> _Extracted entries_
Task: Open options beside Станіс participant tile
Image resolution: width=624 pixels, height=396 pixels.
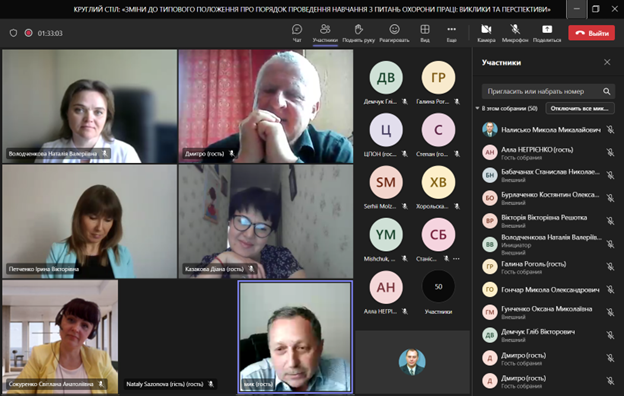Action: click(x=456, y=259)
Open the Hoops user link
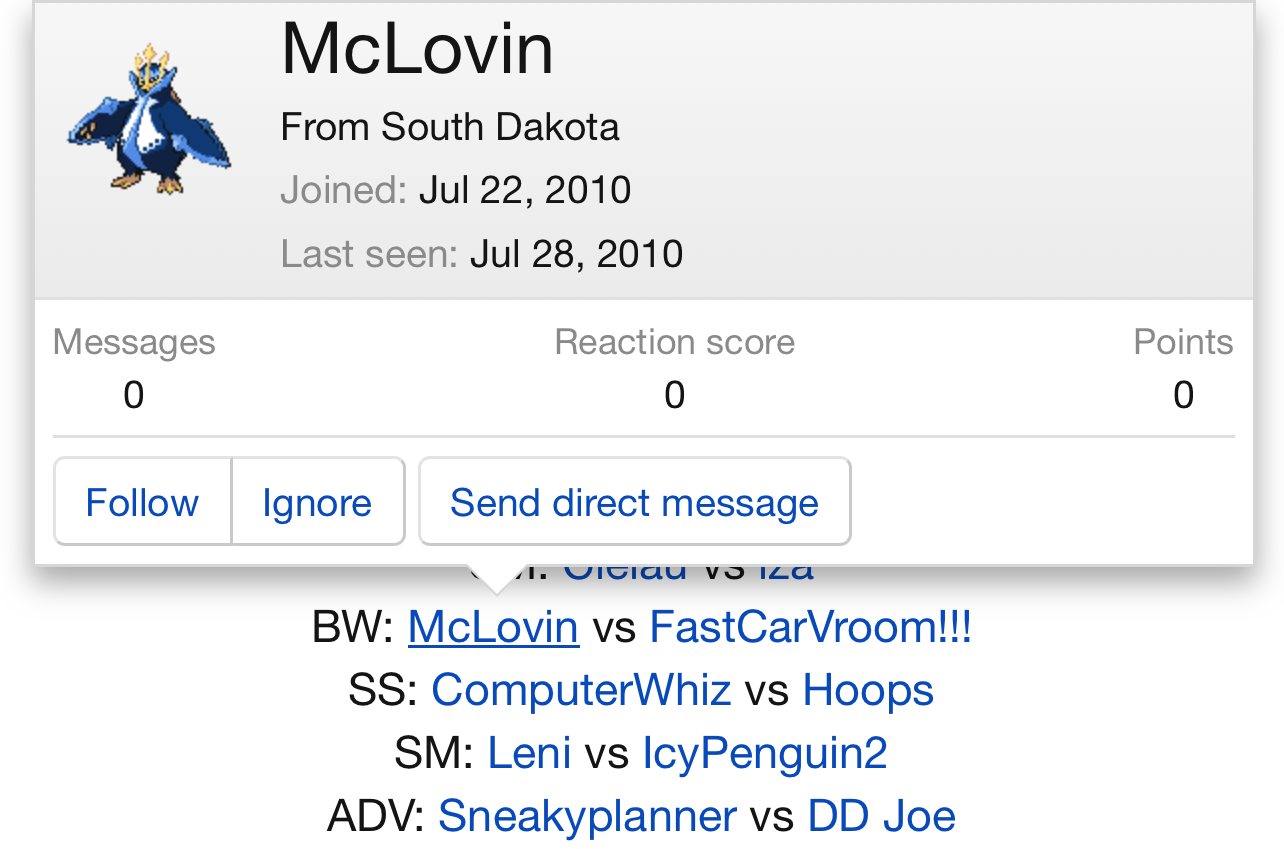This screenshot has width=1284, height=849. click(x=868, y=691)
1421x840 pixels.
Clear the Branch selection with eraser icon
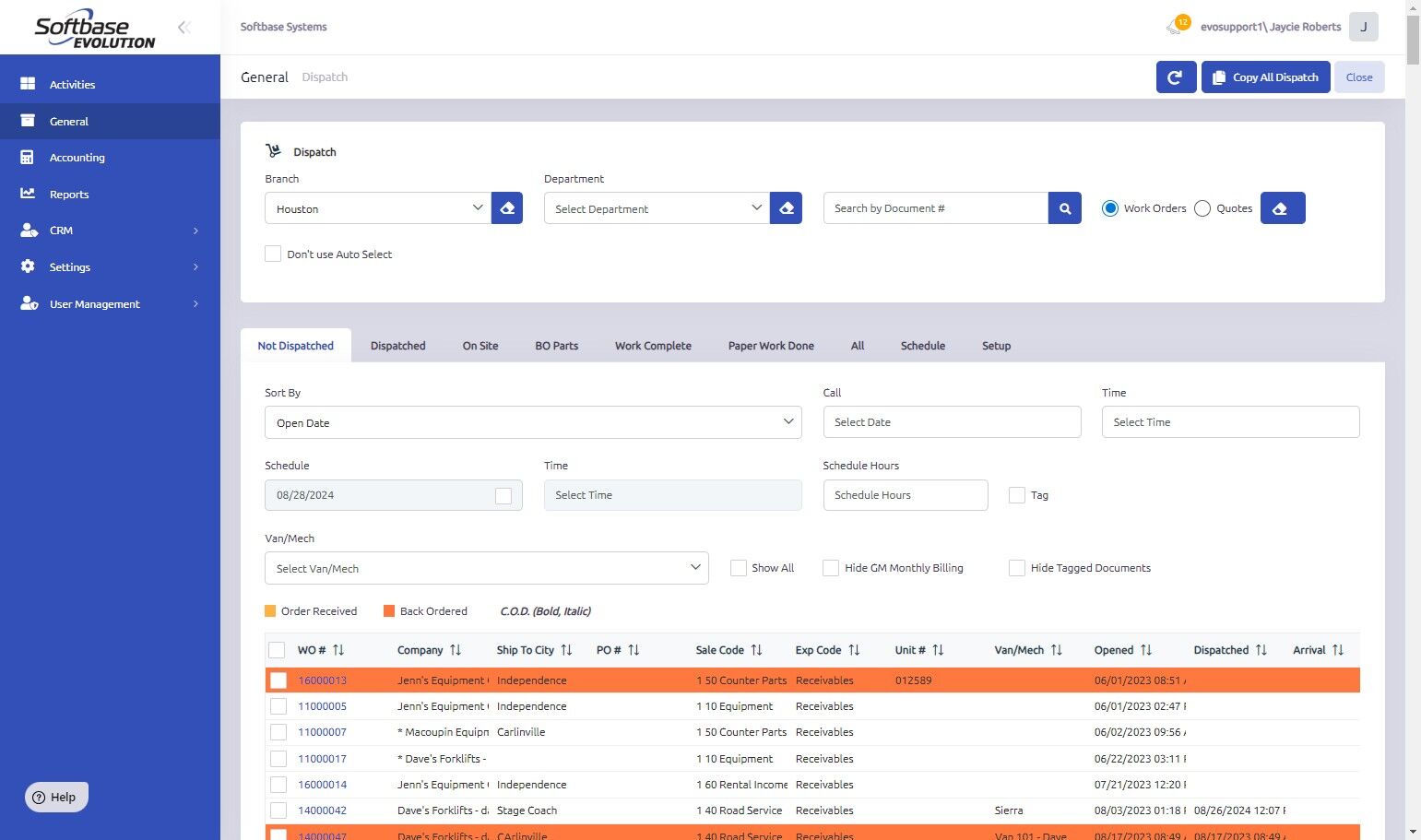coord(507,208)
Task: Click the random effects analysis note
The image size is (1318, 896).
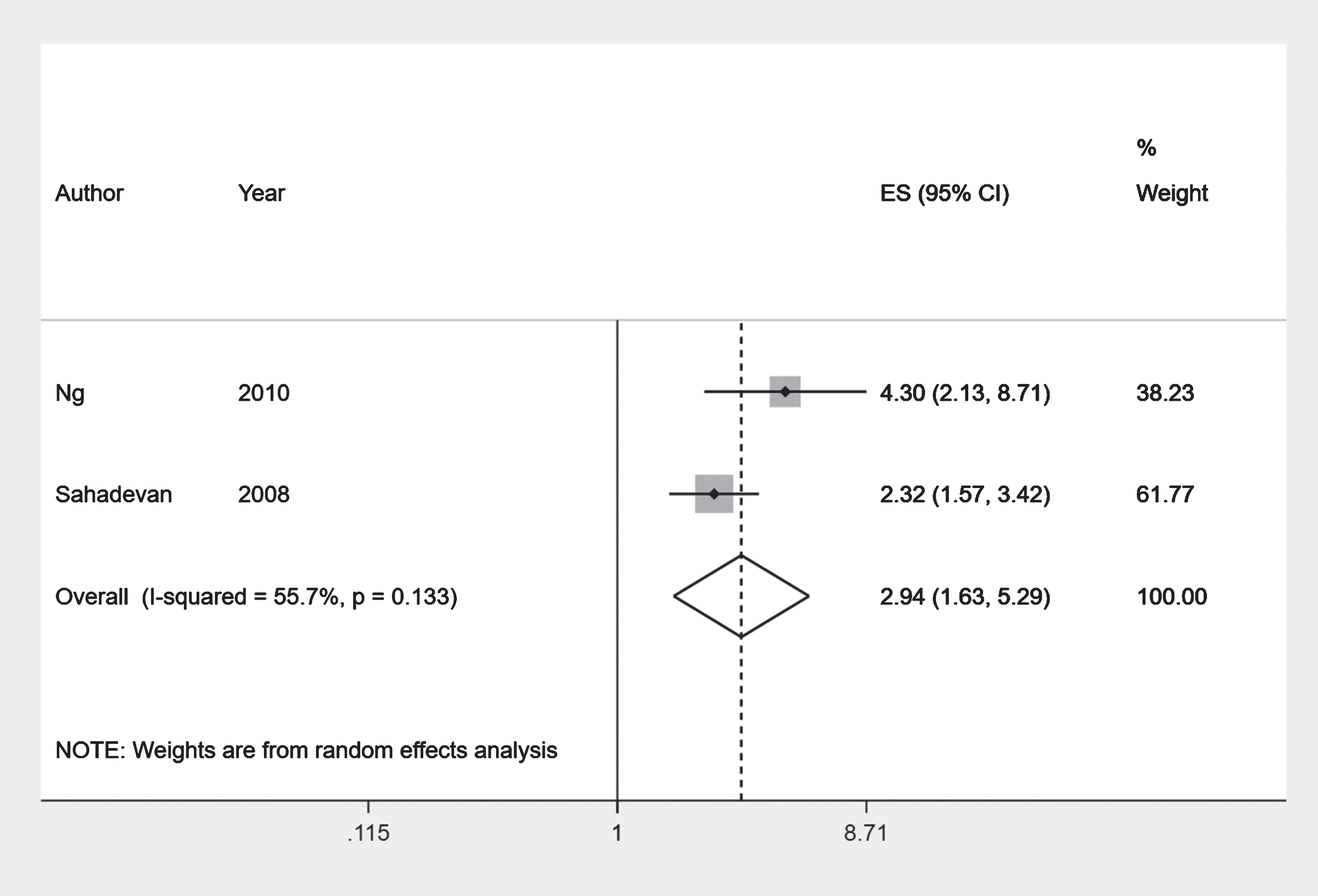Action: (306, 750)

> _Aim of the exercise_
Identify each line in the data above that contains the string "pixels", matching case exactly, and copy those lines in full.

> _Result of the exercise_
Image resolution: width=624 pixels, height=396 pixels.
1421x840 pixels.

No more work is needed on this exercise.